Fonseca Neto
Já
uma dúzia de anos vividos para dentro do século 21, a pessoa que
nasce atualmente tem perspectiva de alcançar o século 22. Caso mude
a forma de marcar a passagem das eras –quem sabe outra maneira de
calendariar a experiência humana– aportará ao tempo que a tanto
for equivalente. E viverá a fluente centúria quase que
inteiramente.
Dois
bons exemplos: Oscar Ribeiro de Almeida Niemeyer Soares Filho
(1907-2012) e Eric John Ernest Hobsbawm (1917-2012), homens que
nasceram no alvorecer de um século e transpuseram os umbrais do
seguinte; existem, sem dúvida, outros exemplos, noutros cantos e
recantos do ecúmeno.
Aliás,
faz-se oportuno invocar essas duas figuras humanas solares para falar
de vida e do século que foi, que passa e que vem, pois artistas
sensíveis às coisas que correm nas vagas do tempo. Lembrou Oscar, à
poética do simples aparente, amante de todas as curvas: “A vida
nos leva pra onde ela quer. Cada um vem, escreve sua historinha e vai
embora. Não vejo segredo em levar a vida [mas a] gente tem que
sonhar, senão as coisas não acontecem”.
Já
Eric, cerebral, o coração ferido pelas guerras da “era dos
extremos”, ensinou: "A revolução cultural de fins do século
XX pode assim ser mais bem entendida como o triunfo do indivíduo
sobre a sociedade, ou melhor, o rompimento dos fios que antes ligavam
os seres humanos em texturas sociais". E aponta uma tarefa: “A
injustiça ainda precisa ser denunciada e combatida. O mundo não vai
melhorar sozinho”.
Estamos
no ano de número 2.013 na contagem proposta pelos cristãos, num
mundo cujas forças atemporais em movimento, seus viventes tentam
decifrar e dominar. Universo que relampeja e trovoa, e, assim,
inspira novas vidas e sugere finitudes abissais. Num lugar particular
a que chamamos Piauí, onde correm os rios, idem, Parnaíba e Poty
–três nominações aprendidas dos falares da humanidade ancestral
que aqui viveu em tempos longos e não contados.
O
agora chegado por aqui, semana chuvosa que passou, tem, descortinado
ante si, um mundo sem idade, pois o leito em que se move é uma “via”

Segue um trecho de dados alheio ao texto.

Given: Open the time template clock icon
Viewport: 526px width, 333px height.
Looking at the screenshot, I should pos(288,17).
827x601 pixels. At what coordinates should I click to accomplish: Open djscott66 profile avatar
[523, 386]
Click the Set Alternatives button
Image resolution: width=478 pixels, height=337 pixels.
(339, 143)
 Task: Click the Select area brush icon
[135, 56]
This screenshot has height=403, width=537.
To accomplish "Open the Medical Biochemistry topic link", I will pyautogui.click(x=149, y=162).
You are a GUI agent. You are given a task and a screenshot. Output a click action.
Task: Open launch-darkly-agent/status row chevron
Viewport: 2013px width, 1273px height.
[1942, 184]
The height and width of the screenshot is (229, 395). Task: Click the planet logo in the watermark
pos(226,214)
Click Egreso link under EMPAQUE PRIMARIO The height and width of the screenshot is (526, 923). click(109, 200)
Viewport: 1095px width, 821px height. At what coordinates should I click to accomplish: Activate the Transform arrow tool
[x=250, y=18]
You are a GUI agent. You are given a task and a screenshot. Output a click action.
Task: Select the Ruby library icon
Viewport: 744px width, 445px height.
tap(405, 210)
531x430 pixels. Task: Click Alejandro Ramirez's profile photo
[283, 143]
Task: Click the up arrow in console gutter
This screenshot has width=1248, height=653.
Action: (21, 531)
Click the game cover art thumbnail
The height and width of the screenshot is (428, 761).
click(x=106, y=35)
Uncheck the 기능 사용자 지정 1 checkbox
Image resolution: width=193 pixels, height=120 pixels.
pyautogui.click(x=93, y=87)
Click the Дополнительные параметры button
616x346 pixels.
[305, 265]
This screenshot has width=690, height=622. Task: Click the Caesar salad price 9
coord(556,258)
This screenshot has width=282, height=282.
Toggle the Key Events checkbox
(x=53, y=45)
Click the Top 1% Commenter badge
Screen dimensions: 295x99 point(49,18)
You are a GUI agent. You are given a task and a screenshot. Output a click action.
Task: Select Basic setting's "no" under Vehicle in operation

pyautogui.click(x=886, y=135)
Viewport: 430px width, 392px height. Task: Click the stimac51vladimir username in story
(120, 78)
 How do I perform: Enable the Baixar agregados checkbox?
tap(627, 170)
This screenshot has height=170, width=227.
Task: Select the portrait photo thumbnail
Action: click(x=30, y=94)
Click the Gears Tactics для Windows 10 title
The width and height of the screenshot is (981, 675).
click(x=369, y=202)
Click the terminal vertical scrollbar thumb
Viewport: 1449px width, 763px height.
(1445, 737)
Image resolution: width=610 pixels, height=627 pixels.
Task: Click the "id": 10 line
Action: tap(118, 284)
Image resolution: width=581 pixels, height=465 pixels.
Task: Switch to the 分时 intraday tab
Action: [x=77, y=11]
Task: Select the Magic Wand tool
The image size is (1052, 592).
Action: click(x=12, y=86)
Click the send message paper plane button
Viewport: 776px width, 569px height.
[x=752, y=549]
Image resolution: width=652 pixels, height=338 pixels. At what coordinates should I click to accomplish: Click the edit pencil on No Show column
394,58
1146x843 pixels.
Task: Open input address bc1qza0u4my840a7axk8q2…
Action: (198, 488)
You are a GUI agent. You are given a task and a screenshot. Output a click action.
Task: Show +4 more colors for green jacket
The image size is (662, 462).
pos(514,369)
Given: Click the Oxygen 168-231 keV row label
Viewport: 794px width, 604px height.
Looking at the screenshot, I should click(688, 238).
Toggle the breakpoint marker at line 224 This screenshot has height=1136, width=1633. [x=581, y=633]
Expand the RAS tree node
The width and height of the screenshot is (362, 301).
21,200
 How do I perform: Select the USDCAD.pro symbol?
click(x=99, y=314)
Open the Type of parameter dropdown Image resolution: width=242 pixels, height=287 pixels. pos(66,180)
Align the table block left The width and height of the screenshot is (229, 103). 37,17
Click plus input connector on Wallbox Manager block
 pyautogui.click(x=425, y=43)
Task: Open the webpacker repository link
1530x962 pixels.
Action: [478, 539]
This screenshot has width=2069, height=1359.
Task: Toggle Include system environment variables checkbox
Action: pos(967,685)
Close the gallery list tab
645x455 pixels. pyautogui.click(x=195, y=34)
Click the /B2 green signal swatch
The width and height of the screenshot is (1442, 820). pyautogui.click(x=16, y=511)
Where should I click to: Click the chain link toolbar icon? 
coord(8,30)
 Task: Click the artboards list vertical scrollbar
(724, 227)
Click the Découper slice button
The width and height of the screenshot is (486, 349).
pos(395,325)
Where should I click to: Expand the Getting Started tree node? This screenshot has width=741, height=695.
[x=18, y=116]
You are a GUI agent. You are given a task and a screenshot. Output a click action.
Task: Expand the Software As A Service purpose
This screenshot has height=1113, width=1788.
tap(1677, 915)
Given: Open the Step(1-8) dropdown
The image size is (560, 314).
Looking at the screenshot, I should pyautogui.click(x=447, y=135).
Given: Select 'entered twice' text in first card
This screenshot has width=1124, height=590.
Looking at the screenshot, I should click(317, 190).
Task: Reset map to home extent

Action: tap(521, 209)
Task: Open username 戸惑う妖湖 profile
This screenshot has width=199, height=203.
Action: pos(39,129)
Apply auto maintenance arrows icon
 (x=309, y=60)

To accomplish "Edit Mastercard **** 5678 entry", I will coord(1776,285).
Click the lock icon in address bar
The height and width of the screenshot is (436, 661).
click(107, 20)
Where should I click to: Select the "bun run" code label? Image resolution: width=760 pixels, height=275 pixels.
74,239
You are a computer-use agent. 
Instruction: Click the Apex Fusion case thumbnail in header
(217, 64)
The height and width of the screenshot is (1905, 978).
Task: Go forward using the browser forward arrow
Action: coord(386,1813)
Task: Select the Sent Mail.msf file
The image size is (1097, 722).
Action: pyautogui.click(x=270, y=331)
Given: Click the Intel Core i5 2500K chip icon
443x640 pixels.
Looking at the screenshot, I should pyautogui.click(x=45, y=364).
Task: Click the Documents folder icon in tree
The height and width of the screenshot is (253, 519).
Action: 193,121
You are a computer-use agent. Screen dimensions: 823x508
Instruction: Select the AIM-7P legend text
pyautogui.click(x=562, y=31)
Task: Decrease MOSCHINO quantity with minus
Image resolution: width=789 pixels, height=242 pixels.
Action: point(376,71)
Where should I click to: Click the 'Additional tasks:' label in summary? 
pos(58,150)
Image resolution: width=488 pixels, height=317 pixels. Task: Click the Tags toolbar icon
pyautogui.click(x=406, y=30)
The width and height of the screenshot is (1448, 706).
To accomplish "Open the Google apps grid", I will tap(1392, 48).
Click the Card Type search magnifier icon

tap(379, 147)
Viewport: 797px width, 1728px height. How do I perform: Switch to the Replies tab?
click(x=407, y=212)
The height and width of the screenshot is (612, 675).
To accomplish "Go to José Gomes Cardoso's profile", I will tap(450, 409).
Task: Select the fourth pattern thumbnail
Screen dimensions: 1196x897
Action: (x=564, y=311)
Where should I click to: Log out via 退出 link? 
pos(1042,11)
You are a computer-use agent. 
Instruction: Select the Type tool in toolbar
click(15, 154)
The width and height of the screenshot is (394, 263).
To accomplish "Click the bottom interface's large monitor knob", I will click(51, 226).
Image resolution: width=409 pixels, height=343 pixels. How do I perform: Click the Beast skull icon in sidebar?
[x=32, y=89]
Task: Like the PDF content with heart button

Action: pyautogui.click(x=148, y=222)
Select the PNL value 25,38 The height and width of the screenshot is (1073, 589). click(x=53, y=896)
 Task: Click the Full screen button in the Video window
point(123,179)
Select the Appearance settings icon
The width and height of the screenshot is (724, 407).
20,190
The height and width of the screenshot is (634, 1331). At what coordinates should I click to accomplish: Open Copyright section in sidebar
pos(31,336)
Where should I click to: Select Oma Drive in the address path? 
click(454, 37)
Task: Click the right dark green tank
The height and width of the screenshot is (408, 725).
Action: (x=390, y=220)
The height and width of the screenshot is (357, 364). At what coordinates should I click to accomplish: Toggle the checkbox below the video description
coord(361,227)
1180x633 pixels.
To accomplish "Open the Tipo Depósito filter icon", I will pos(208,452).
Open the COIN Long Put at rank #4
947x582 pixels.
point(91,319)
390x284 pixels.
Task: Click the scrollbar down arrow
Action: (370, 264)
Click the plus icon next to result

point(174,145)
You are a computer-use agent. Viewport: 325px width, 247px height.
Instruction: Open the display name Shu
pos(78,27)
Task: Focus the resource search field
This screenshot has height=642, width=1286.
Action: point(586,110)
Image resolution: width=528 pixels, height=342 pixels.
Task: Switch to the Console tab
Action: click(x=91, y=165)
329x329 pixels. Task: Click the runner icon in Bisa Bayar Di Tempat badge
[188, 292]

lactante e em translação parece que perene. Mundo que explode em
vidas, em formas formidáveis delas. Claro, em mortes. Enfim, pois, a
província e os provincianos que passam são “o pó dos pósteros”,
tal nos lembra, do ludovico Maranhão, o iluminado equinocial poeta,
Nauro Machado.
Tramas?
É viver o receituário de Oscar e Eric; sonhar e lutar: par
vocabular, cheio de polissemia, que abriga campos de possibilidades
infindas para elaborar caminhos a seguir. Ainda que já feitos,
caminhos a fazer com os pés que nascem para novas jornadas. Sonhar,
porque é preciso existir amanhã; lutar, porque o ontem e o hoje,
criadores de belezas e modos indescritíveis de existir, legaram,
porém, estoques de desesperança na construção do Justo.
Perfeição?
O Deus da fé de cada criatura e coletividade; sopro esperançoso de
todo vivente. Vivente, só? As pedras seriam as esquecidas Dele? Não,
as maravilhas preciosas esculpidas no coração delas, fartas em cor
e consistência, encerram partículas vagantes do Cosmo.
O
que há pela frente, por vir? O “retornar eternamente”? Ninguém
tem a resposta que não seja apenas um modo de desejar. O chamado
“progresso científico” é escravo das forças da vida quanto da
morte, nisto não inovando nessa espécie de busca da condição
perfeita, pós Sol e pós Lua, isto é, superada a dualidade que move
matéria e alma na História, as forças vívicas, solares, e as
forças danadas, lunares...
Mas
algo integra as sensações do cosmos e confere sentido à
experiência dos viventes: a própria vida, ainda que seu significado
seja realçável, para não poucos, quando fina, inexorável.
Agora
nasceu o Henrique Fonseca Ayres. Terá um século para viver. E se
advinda alguma forma de imortalidade-corpo? Queira somente se a
quiser servida a todos os viventes essenciais à caminhada. Seja
sonhador e lutador; seu século um palco luminar. Amar/ante, antes:
beira-rio, franciscana, é uma sua referência avoenga e “é um
céu, se há um céu sobre a terra”.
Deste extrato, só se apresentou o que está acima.